Start by running GDB with

$ gdb ./lab10
GDB will start by printing some license information and loading your program. You will then be presented by a prompt. You can find detailed documentation and tutorials online. Some of the most useful commands are: After starting GDB, the first thing you'll want to do is place a breakpoint. Type break arraylist_print to place a breakpoint at the beginning of the arraylist_print() function. Then type run to start your program. Soon you will find that execution comes grinding to a halt. Type backtrace to see the call stack. You can now use print to view the values of variables. (Go ahead and type print a, which prints a pointer, print a->length, which prints a particular field in the struct that a points to, and print *a, which dereferences the pointer and prints the entire structure it points to.) Pay special attention to the contents of the arraylist. You can continue execution by typing continue. Once you have a theory of what might be going wrong, you'll want to run your program again. This time before doing so, set a different breakpoint in the code where you think the issue might be. Again inspect the program state to see if you've tracked down the problem. If not, try somewhere else in the program and repeat.

Step 6: Valgrind

You should use valgrind to check your code for memory leaks.

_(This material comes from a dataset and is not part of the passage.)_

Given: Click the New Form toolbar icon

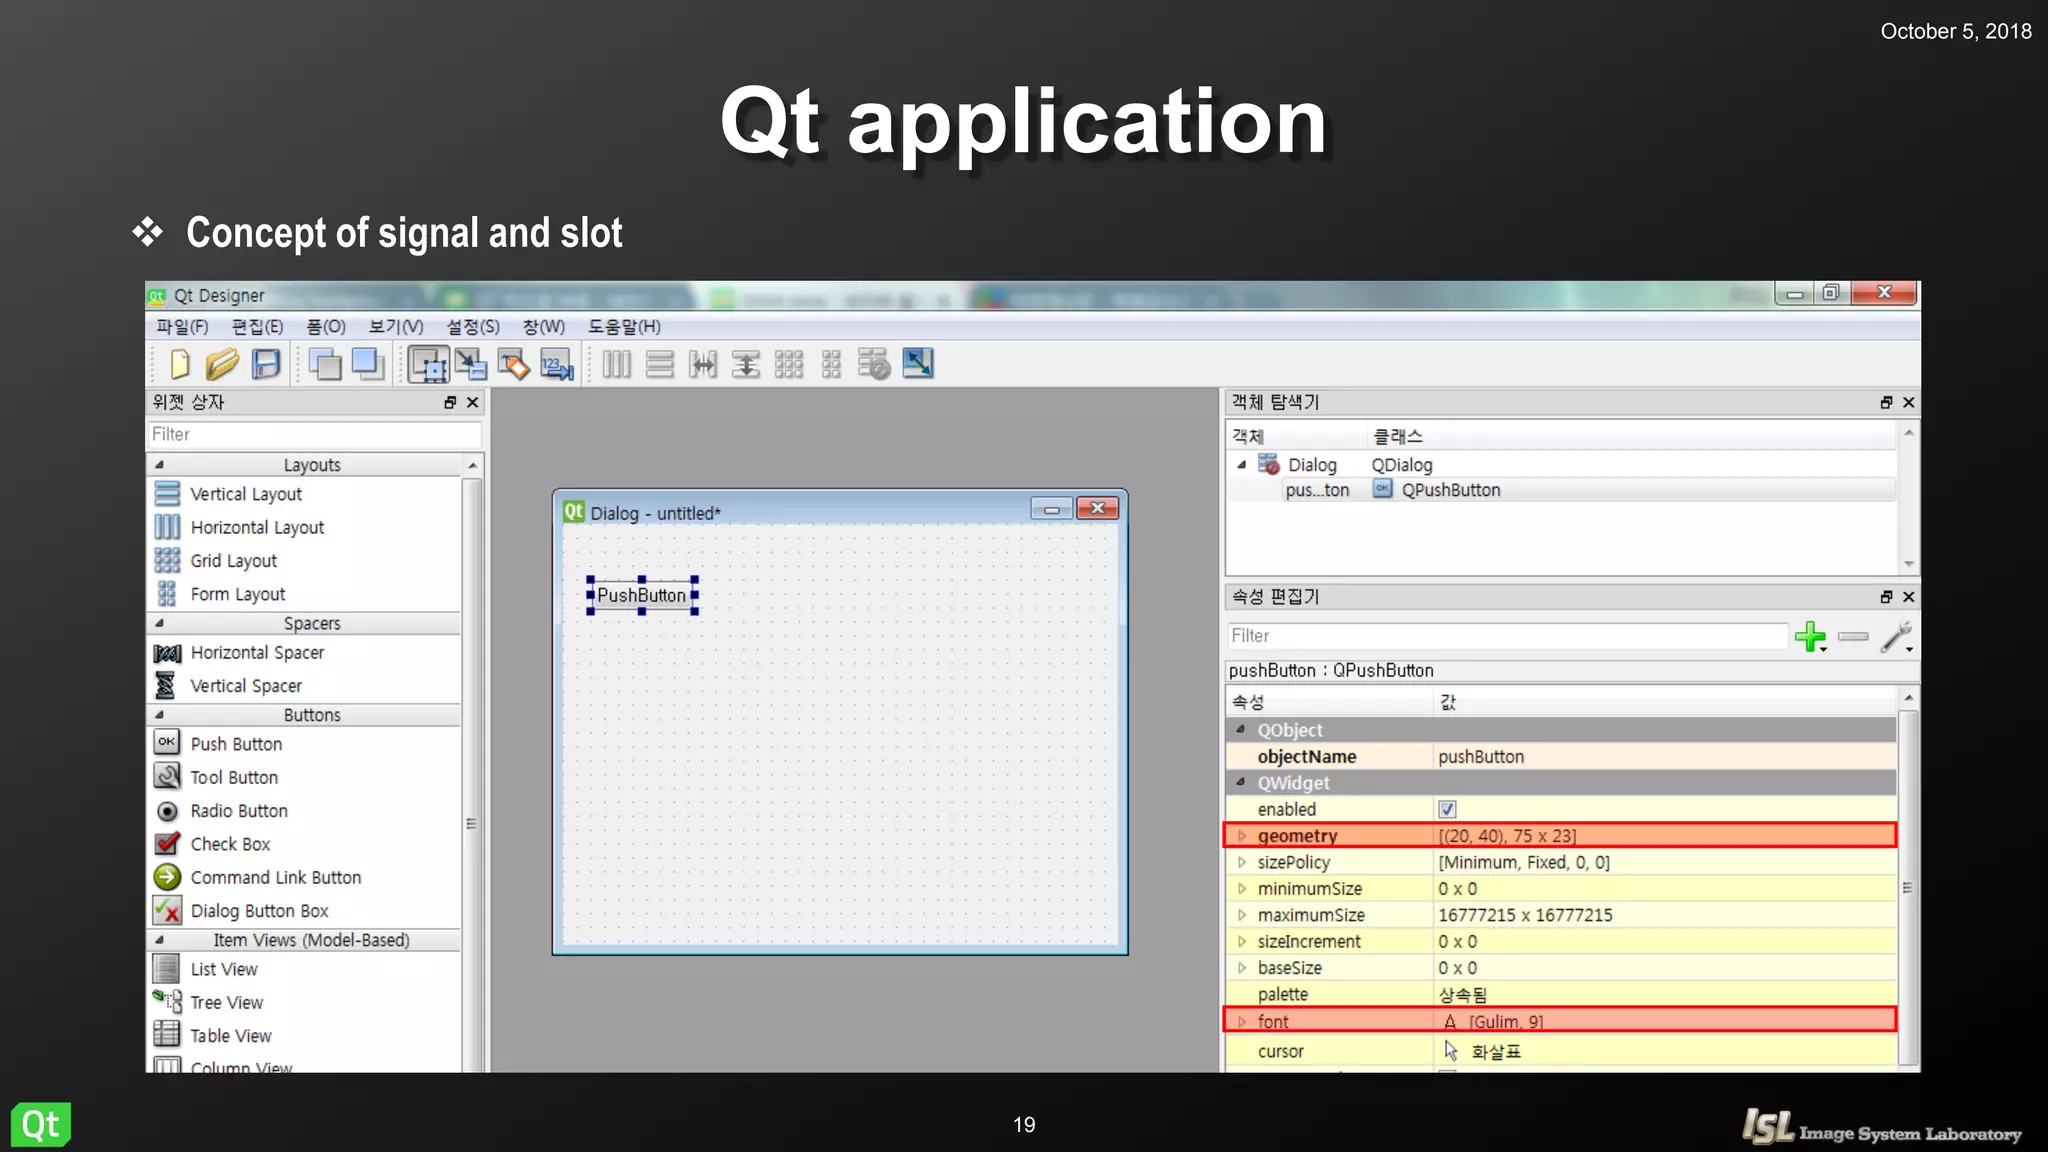Looking at the screenshot, I should 180,364.
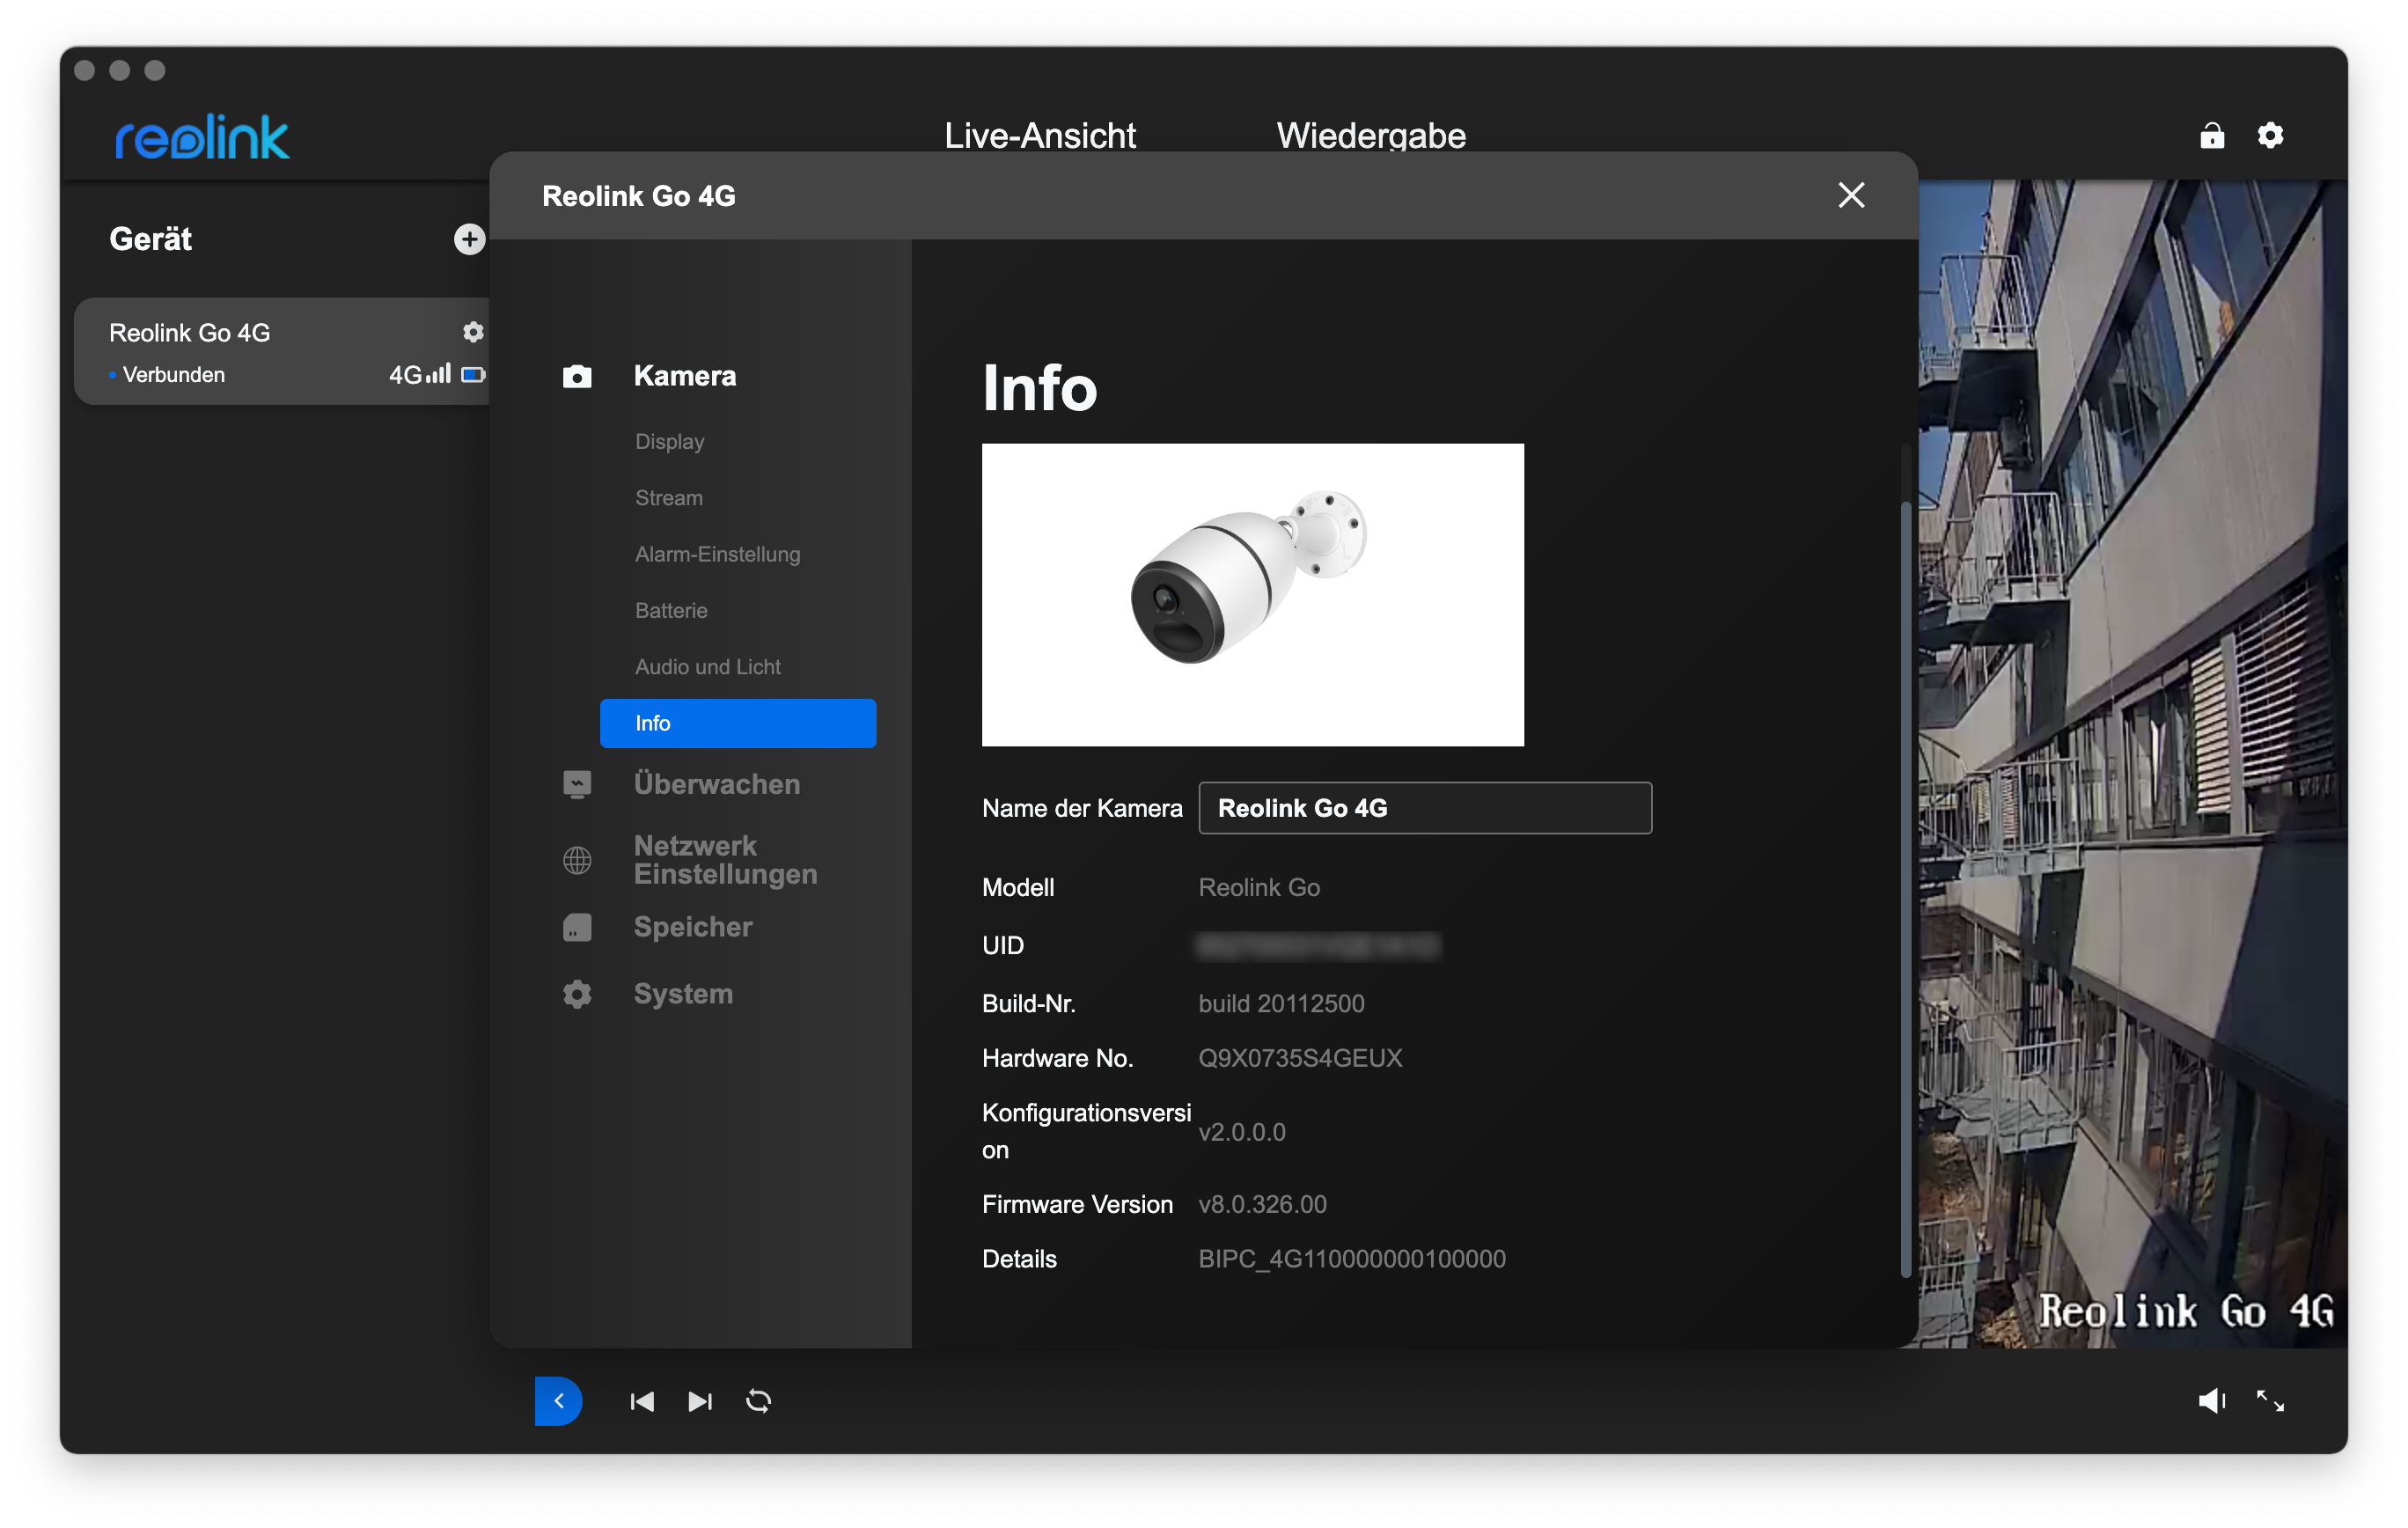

$ valgrind -q --leak-check=full ./lab10

When validating memory leaks, make sure you're using valgrind to verify that there are no leaks. However, if you're struggling to figure out the output from valgrind or other errors in your code, we offer another tool on the VM called scan-build (Clang static analyzer). To run this, call (scan-build -k -V ./lab10). It will generate an HTML page that will show existing issues in the code if it can detect some. This tool will not detect all the same issues though that valgrind will, so you cannot rely on it as proof of no leaks in your code.

Step 7: Submit your final program on CMS

Congratulations, you've completed Lab 10 and now have a even deeper understanding of arrays, pointers, and memory management in C!